I will posit that for glibc most functions that can block for unspecified
amounts of time should allow for deferred cancellation, but this might not,
see my v2 test which adds some explicit pthread_testcancel() after a bounded
number of iterations trying to cancel.

> I assume that your test targets nss_files, so you could call
> __nss_configure_lookup to restrict lookups to this service module.
> Even then, it is debatable whether this is expected to work at
> present.

Yes, nss_files is exactly what I want to test.
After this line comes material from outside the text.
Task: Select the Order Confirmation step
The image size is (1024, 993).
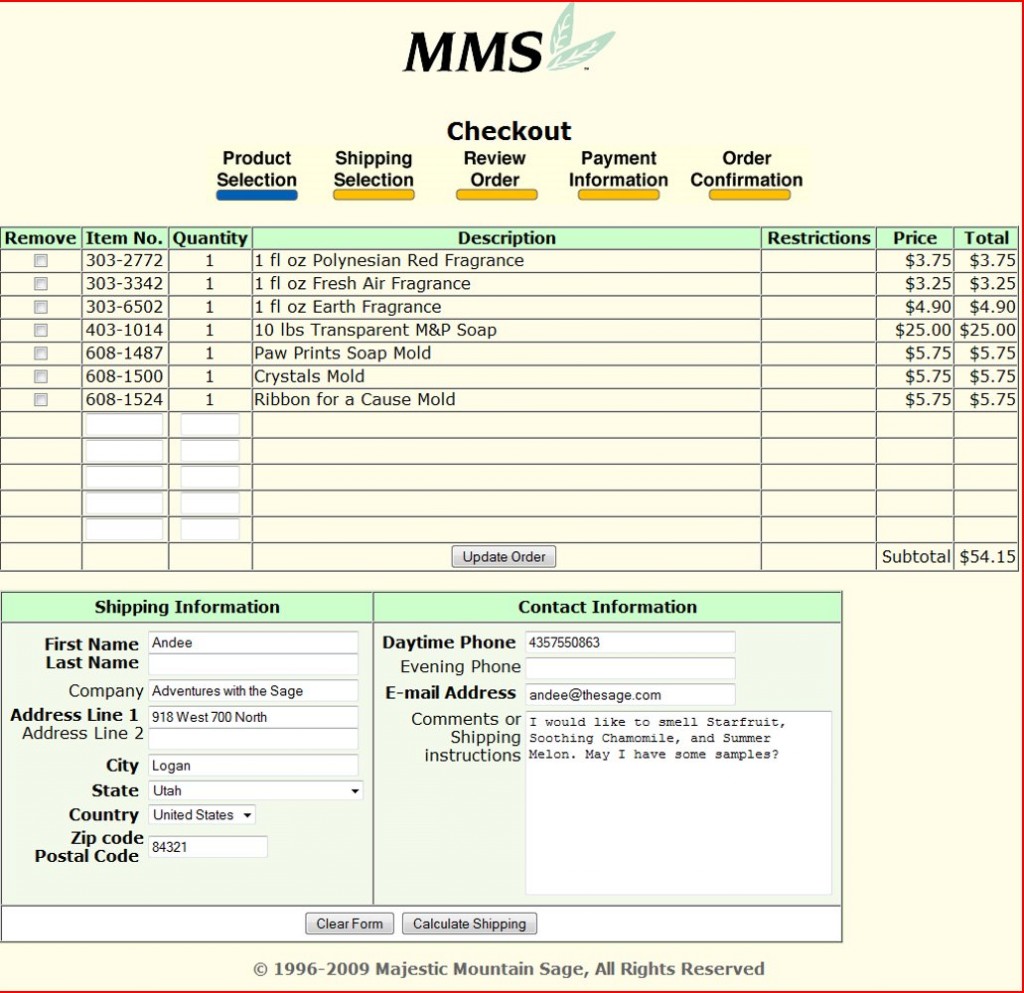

I have adjusted the patch
to use __nss_configure_lookup.

> The test misuses _SC_GETPW_R_SIZE_MAX because it is not a maximum,
> only a hint.  It probably does not matter here, but we should not
> publish any code which uses the NSS *_r functions incorrectly.

v2
- Switched to always using nss_files via __nss_configure_lookup.
  to test cancellation changes to nss_files.
- Mention that _SC_GETPW_R_SIZE_MAX is a hint and add ERANGE loops
  to all lookups in order to ensure we get at least one non-ERANGE
  failing call into getpwuid_r.
- Assume that getpwuid_r might _not_ be a cancellation point and
  so run it for an arbitrary number of iterations in a tight
  cancellation loop before calling pthread_testcancel to make sure
  the loop exits in a bounded number of iterations.

Verified no regressions on x86_64.

OK to checkin?

2016-12-08  Carlos O'Donell  <carlos@redhat.com>

	* nss/Makefile [ifeq (yes,$(have-thread-library))]
	(tests): Add tst-cancel-getpwuid_r.
	* nss/tst-cancel-getpwuid_r.c: New file.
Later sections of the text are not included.